SET PROBLEM
Repeat the entries below word for word, starting at the line containing "Open the Résultats menu" and ending at the end of the entries.

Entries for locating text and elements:
──────────

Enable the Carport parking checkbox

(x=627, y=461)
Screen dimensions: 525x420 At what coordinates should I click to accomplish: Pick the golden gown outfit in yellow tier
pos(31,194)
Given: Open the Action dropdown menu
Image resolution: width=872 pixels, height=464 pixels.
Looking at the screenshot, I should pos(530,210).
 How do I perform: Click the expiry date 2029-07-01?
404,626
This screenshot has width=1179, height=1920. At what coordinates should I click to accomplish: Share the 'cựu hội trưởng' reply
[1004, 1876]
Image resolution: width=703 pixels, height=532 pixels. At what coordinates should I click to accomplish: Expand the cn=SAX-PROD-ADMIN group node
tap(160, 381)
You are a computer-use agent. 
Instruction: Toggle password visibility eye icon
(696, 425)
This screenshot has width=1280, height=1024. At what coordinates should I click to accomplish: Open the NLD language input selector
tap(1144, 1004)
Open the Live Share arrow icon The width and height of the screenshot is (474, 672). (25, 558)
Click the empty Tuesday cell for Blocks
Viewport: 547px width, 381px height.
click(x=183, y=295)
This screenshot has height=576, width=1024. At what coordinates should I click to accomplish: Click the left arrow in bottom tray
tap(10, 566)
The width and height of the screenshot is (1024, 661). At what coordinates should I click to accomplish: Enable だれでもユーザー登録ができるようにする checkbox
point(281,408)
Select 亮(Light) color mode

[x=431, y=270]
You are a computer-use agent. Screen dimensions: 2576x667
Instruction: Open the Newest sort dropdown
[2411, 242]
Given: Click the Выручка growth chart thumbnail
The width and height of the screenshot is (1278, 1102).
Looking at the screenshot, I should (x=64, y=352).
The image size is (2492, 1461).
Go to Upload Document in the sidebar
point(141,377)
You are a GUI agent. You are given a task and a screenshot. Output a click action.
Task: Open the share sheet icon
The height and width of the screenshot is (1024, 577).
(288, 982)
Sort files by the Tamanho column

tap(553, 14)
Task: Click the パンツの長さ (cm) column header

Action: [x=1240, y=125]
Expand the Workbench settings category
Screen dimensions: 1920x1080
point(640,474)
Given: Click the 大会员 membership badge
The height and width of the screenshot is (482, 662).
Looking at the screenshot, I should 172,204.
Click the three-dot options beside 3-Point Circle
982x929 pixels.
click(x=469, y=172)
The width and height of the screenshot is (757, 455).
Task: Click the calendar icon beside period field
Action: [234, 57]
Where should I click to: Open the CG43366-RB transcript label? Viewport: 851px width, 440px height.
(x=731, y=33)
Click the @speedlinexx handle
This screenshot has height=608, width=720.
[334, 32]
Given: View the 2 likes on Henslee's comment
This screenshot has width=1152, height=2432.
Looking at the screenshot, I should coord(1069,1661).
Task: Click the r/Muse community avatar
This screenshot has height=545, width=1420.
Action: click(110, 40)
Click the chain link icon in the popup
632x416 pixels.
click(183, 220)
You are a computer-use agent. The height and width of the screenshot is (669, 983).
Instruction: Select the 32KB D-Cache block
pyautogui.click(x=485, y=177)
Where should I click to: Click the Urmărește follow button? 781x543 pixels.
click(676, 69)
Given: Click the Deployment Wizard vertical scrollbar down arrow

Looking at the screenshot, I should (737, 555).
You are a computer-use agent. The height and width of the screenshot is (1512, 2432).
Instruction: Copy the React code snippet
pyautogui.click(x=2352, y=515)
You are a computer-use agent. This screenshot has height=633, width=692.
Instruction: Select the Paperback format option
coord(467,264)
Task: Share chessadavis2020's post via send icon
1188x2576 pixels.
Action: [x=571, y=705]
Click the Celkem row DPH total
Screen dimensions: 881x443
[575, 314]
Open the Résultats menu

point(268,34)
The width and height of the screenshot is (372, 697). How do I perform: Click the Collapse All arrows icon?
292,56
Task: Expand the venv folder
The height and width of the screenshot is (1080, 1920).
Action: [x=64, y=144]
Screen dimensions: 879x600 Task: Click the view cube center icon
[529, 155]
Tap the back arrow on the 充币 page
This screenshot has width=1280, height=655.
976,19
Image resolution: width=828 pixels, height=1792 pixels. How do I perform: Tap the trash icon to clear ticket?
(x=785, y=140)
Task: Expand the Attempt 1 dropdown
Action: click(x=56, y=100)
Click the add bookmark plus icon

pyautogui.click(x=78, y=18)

──────────

TASK ANSWER
Open the Résultats menu

point(268,34)
The width and height of the screenshot is (372, 697). How do I perform: Click the Collapse All arrows icon?
292,56
Task: Expand the venv folder
The height and width of the screenshot is (1080, 1920).
Action: [x=64, y=144]
Screen dimensions: 879x600 Task: Click the view cube center icon
[529, 155]
Tap the back arrow on the 充币 page
This screenshot has width=1280, height=655.
976,19
Image resolution: width=828 pixels, height=1792 pixels. How do I perform: Tap the trash icon to clear ticket?
(x=785, y=140)
Task: Expand the Attempt 1 dropdown
Action: click(x=56, y=100)
Click the add bookmark plus icon

pyautogui.click(x=78, y=18)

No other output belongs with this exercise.